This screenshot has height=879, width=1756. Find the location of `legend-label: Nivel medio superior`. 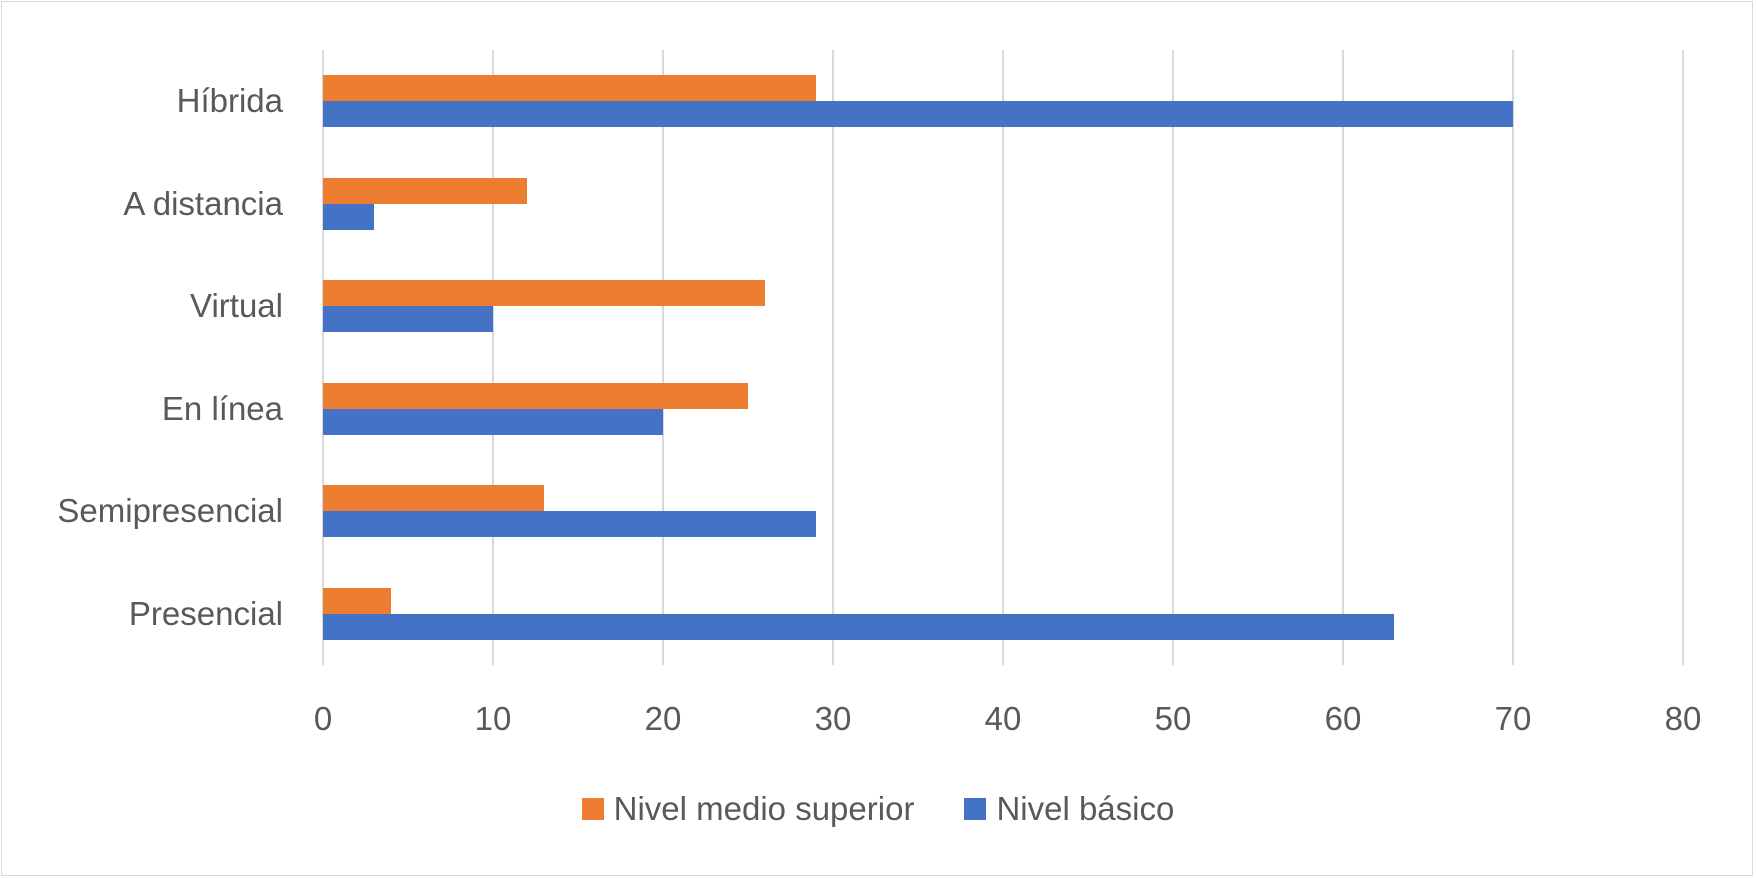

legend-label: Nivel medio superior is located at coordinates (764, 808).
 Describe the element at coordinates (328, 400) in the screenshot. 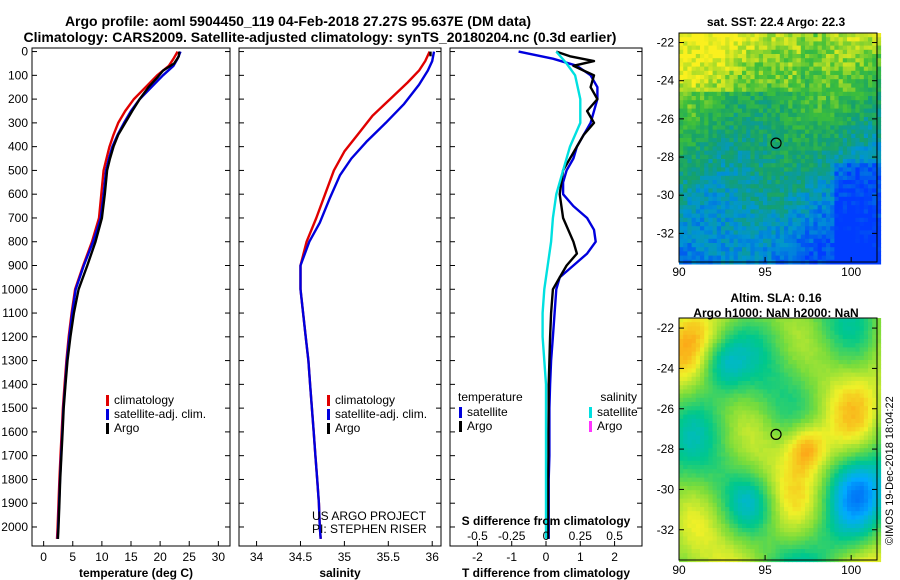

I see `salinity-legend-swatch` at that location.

-------------------------

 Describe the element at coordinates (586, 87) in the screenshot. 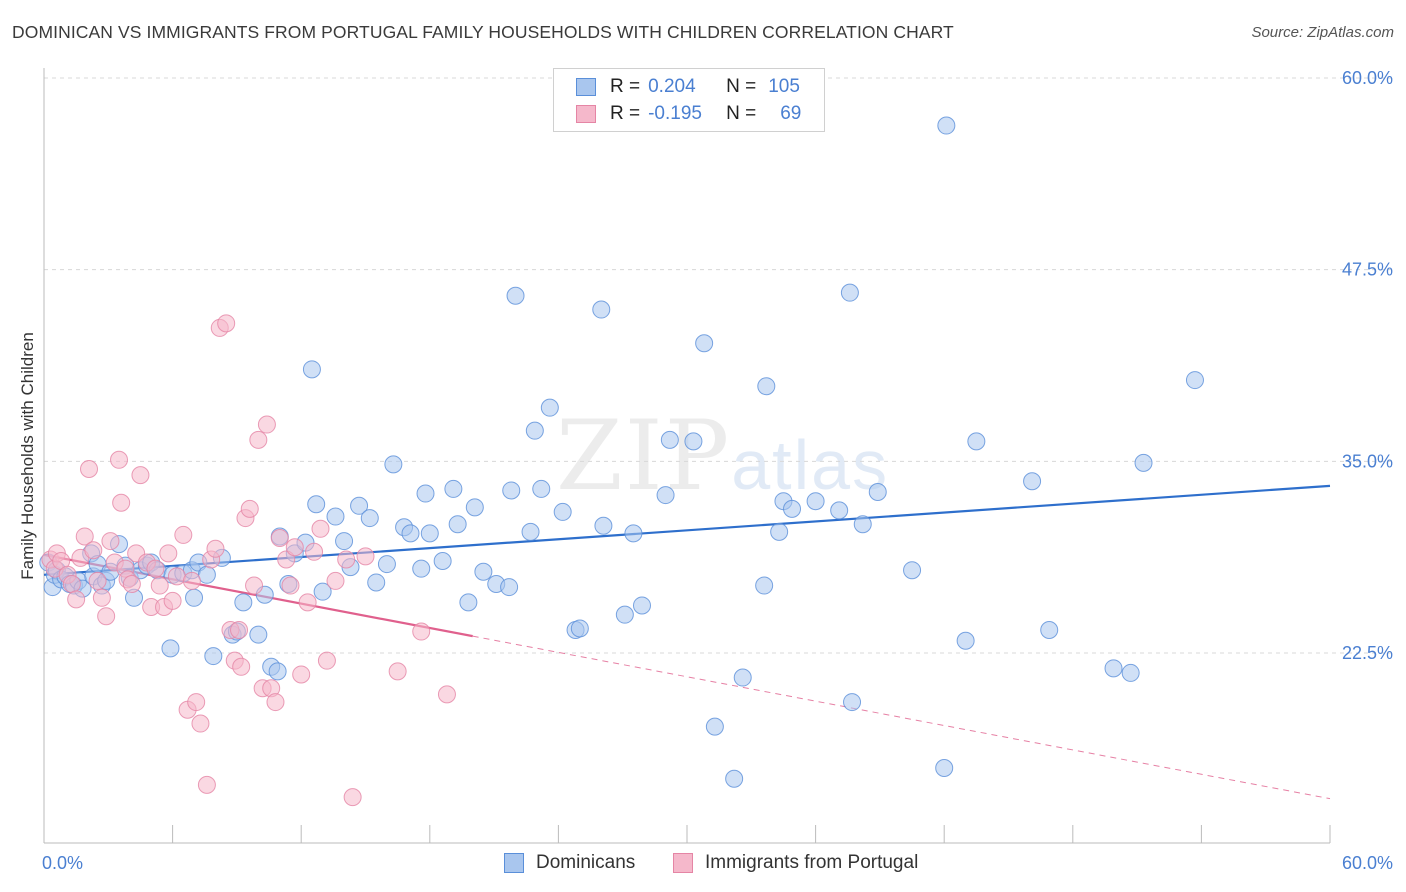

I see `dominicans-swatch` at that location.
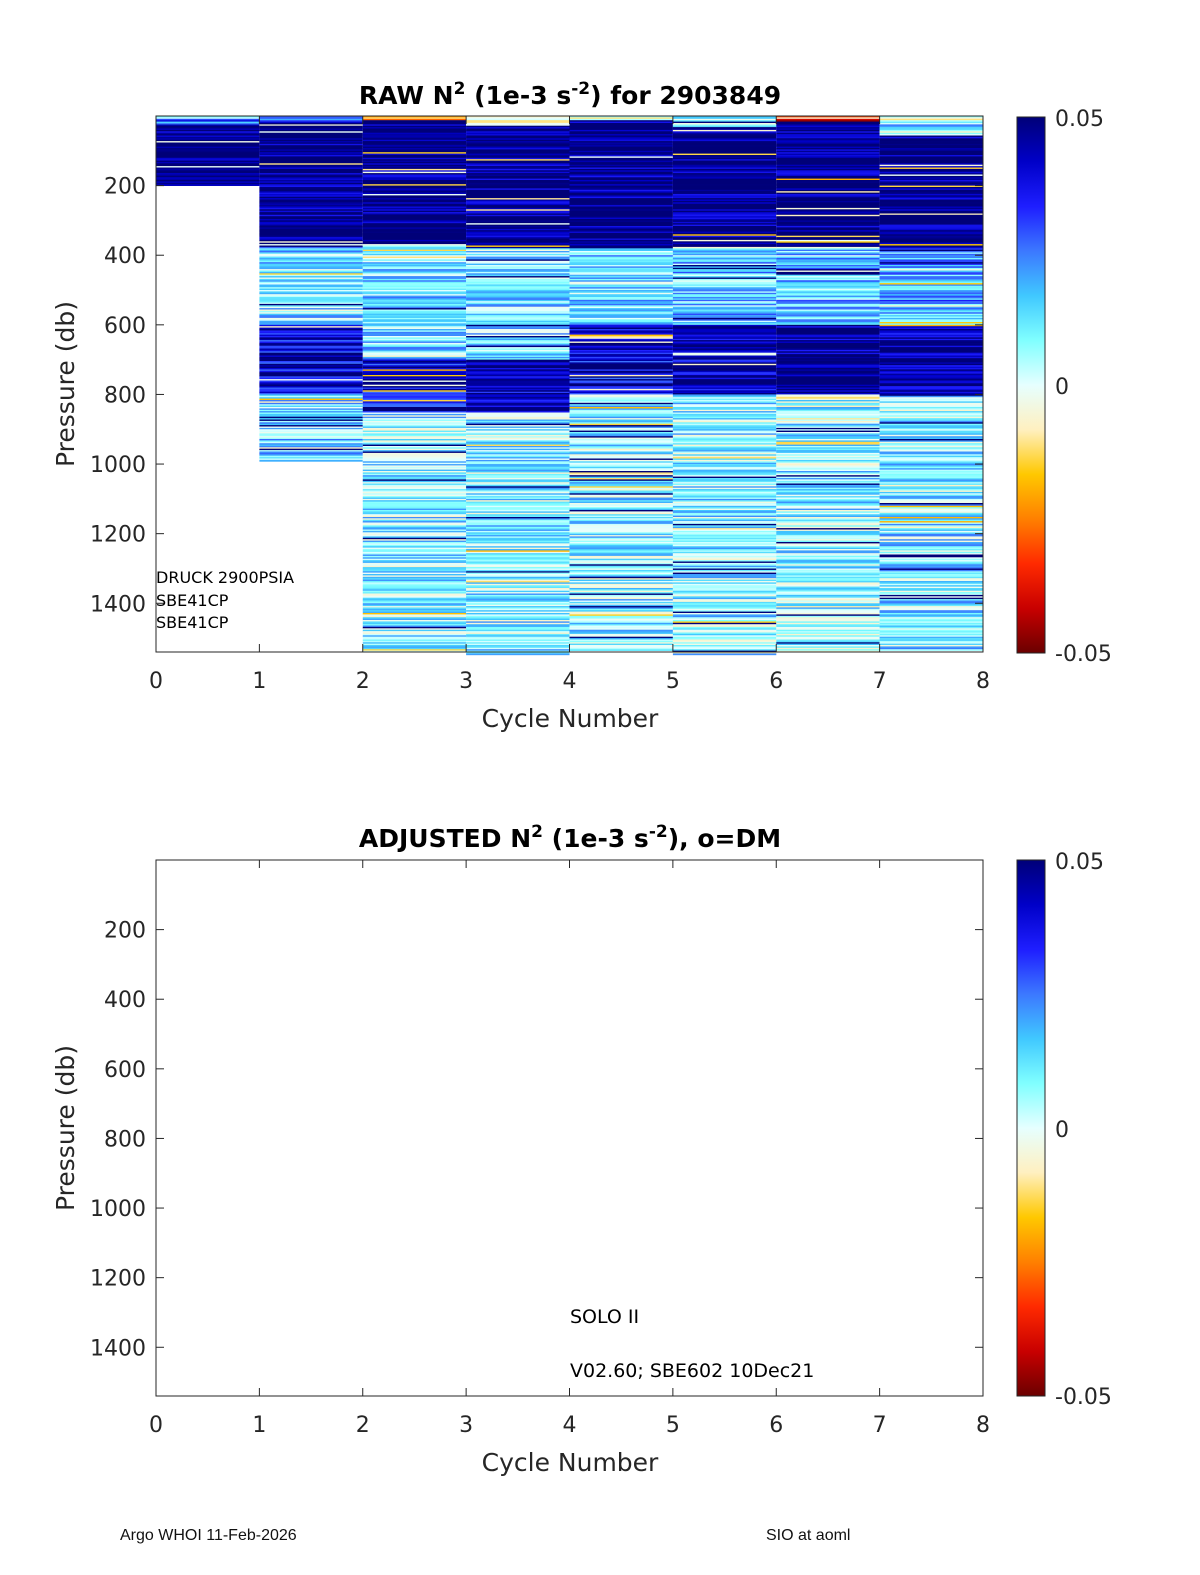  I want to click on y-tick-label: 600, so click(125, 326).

-------------------------

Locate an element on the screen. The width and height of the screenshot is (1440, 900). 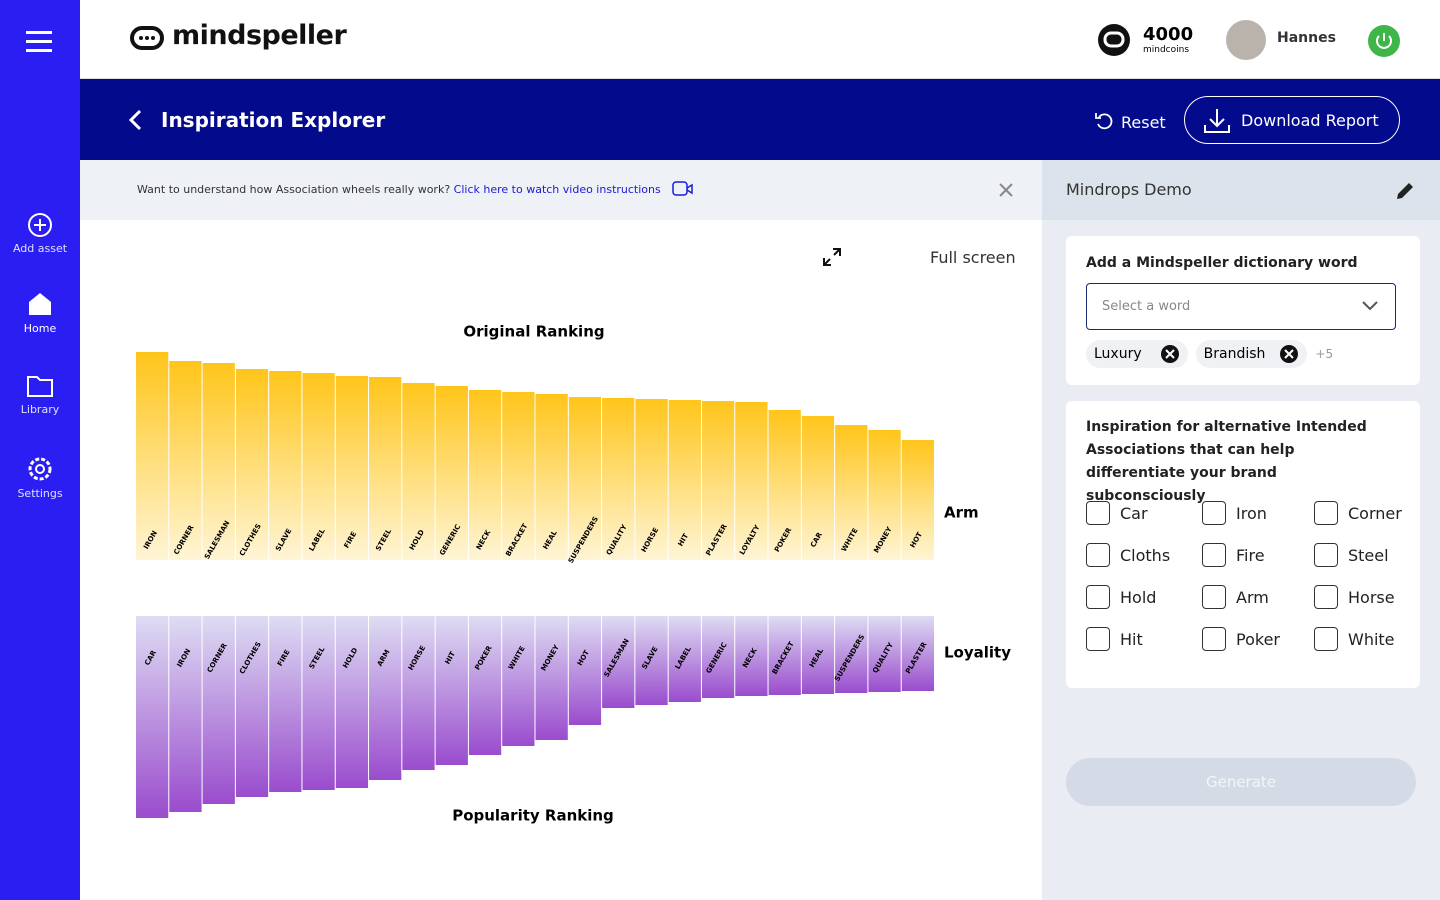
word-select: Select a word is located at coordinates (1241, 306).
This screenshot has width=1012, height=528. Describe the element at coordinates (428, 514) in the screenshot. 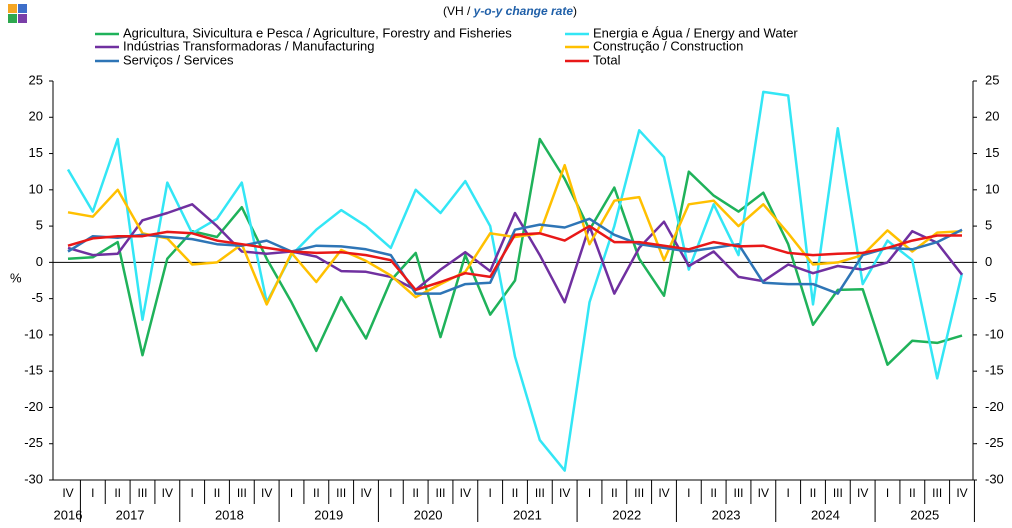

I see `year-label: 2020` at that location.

-------------------------

Exercise details >> Copy the rows again from the line with "Describe the element at coordinates (586, 87)" to the line with "I want to click", including both of those lines, and omit the pictures from your answer.

Answer section >>
 Describe the element at coordinates (586, 87) in the screenshot. 

I see `dominicans-swatch` at that location.
  I want to click on y-tick-label: 600, so click(125, 326).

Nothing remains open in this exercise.